LLM-driven Knowledge Distillation for Dynamic Text-Attributed Graphs

TL;DR

This paper introduces LKD4DyTAG, a novel method that combines large language models and graph neural networks to better encode temporal, structural, and textual information in dynamic text-attributed graphs, improving task performance.

Contribution

The paper proposes a new LLM-driven knowledge distillation approach that effectively encodes temporal and textual information in dynamic graphs using a lightweight GNN, enhancing downstream task accuracy.

Findings

Significant improvement in future link prediction accuracy.

Enhanced edge classification performance on real-world datasets.

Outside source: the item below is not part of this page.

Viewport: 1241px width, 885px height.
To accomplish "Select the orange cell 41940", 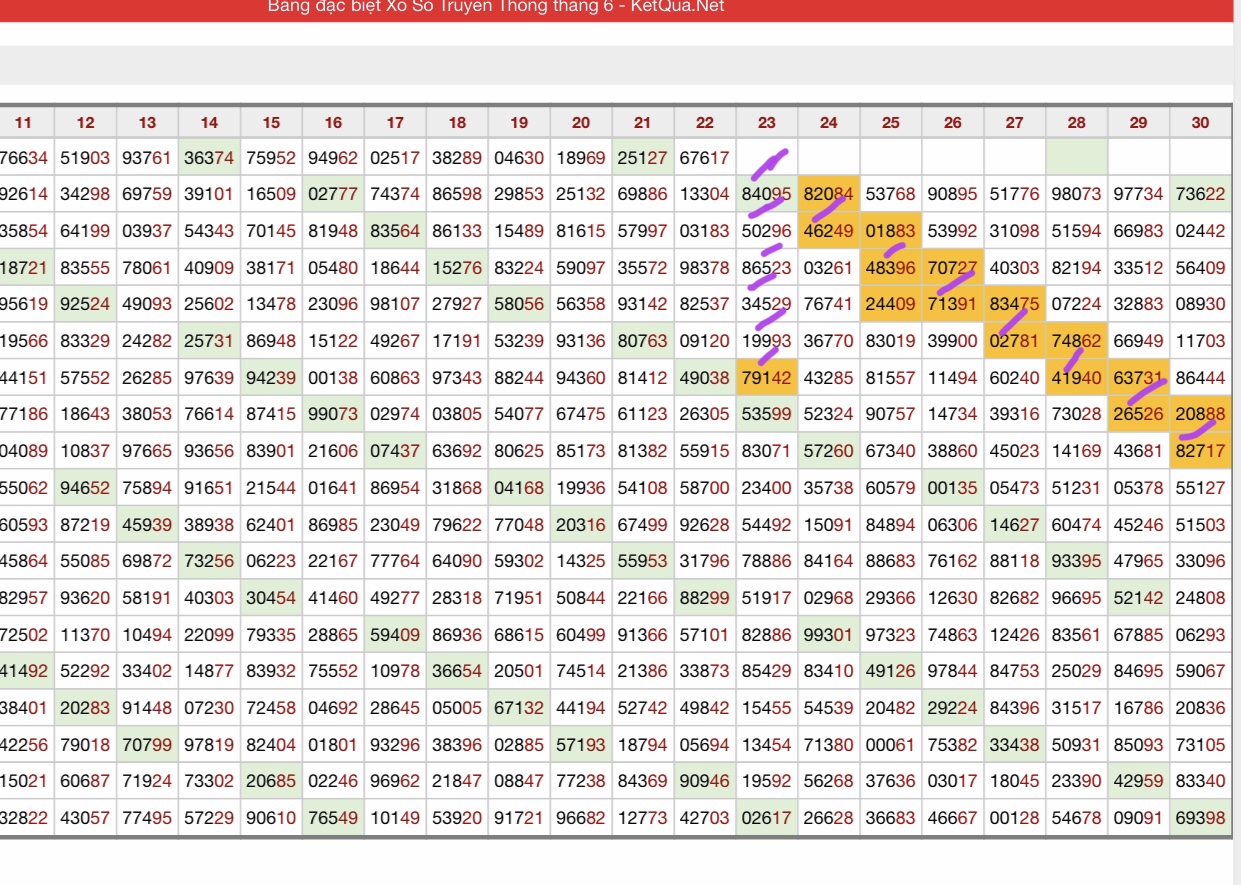I will [1076, 378].

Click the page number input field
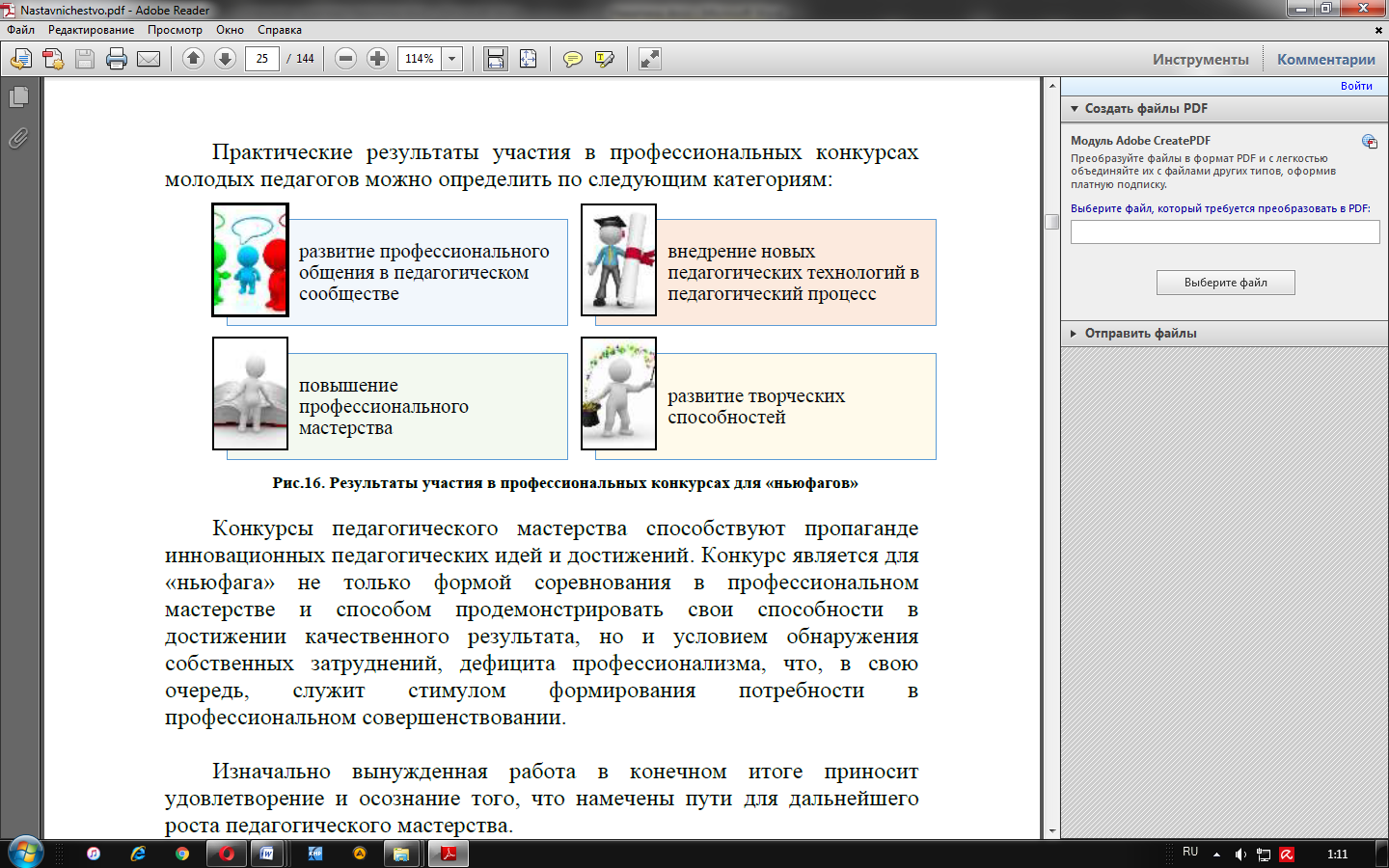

Effective encoding of temporal, structural, and textual information in DyTAGs.

Abstract

Dynamic Text-Attributed Graphs (DyTAGs) have numerous real-world applications, e.g. social, collaboration, citation, communication, and review networks. In these networks, nodes and edges often contain text descriptions, and the graph structure can evolve over time. Future link prediction, edge classification, relation generation, and other downstream tasks on DyTAGs require powerful representations that encode structural, temporal, and textual information. Although graph neural networks (GNNs) excel at handling structured data, encoding temporal information within dynamic graphs remains a significant challenge. In this work, we propose LLM-driven Knowledge Distillation for Dynamic Text Attributed Graph (LKD4DyTAG) with temporal encoding to address these challenges. We use a simple, yet effective approach to encode temporal information in edges so that graph convolution can simultaneously capture both temporal and structural information in the hidden representations. To leverage LLM's text processing capabilities for learning richer representations on DyTAGs, we distill knowledge from LLM-driven edge representations (based on a neighborhood's text attributes) into saptio-temporal representations using a lightweight GNN model that encodes temporal and structural information. The objective of knowledge distillation enables the GNN to learn representations that more effectively encode the available structural, temporal, and textual information in DyTAG. We conducted extensive experimentation on six real-world DyTAG datasets to verify the effectiveness of our approach LKD4DyTAG for future link prediction and edge classification task. The results show that our approach significantly improves the performance of downstream tasks compared to the baseline models.